Le mandat pour cause d’inaptitude
Le mandat pour cause d’inaptitude est une mesure assez méconnue mais pourtant utile (art. 360 CC). Il s’agit en effet d’une sorte de curatelle privée, la personne concernée peut, alors qu’elle dispose encore de sa capacité de discernement, désigner à l’avance un curateur qui prendra soin de son administratif, de ses finances ou de son bien être social si elle perdait la capacité de discernement dans le futur. Le mandat pour cause d’inaptitude permet donc de palier à l’insuffisance de la procuration générale, permettant ainsi d’assurer la continuité de l’aide apportée à la personne concernée en cas de perte de capacité de discernement.

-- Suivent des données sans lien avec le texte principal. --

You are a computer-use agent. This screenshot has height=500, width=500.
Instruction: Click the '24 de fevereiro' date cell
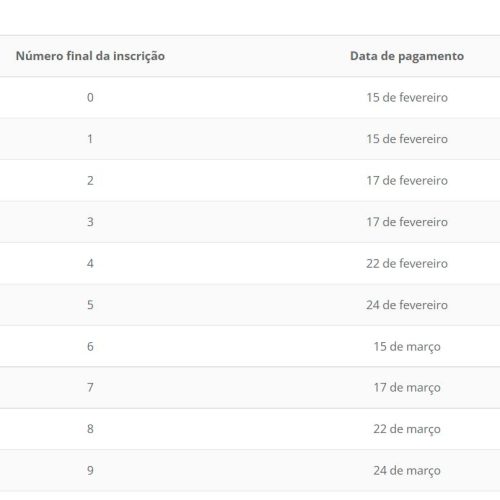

Le mandat pour cause d’inaptitude doit être rédigé de la main de la personne concernée (art. 361 CC), il n’est pas possible de signer un document imprimé sauf si le document en question a été établi et signé devant notaire.
Le mandat pour cause d’inaptitude doit néanmoins être examiné par l’Autorité de protection au moment de la survenance de l’incapacité de discernement. En effet ce contrôle permet de s’assurer que le mandat a été valablement constitué, que le curateur souhaite toujours remplir ce rôle et qu’il dispose des compétences nécessaires.
Notez qu’il est important de désigner plusieurs curateurs et de s’assurer au préalable de leur consentement afin que le 1er curateur désigné puisse être remplacé s’il n’est plus en mesure d’assurer la prise du mandat au jour de la survenance de l’incapacité de discernement ou par la suite. Il est enfin conseillé de désigner des personnes proches et dignes de confiance puisque le curateur d’un mandat pour cause d’inaptitude échappe au contrôle périodique de l’Autorité de protection et n’est ainsi pas soumis à l’obligation de remise de rapports d’activités et de comptes périodiques.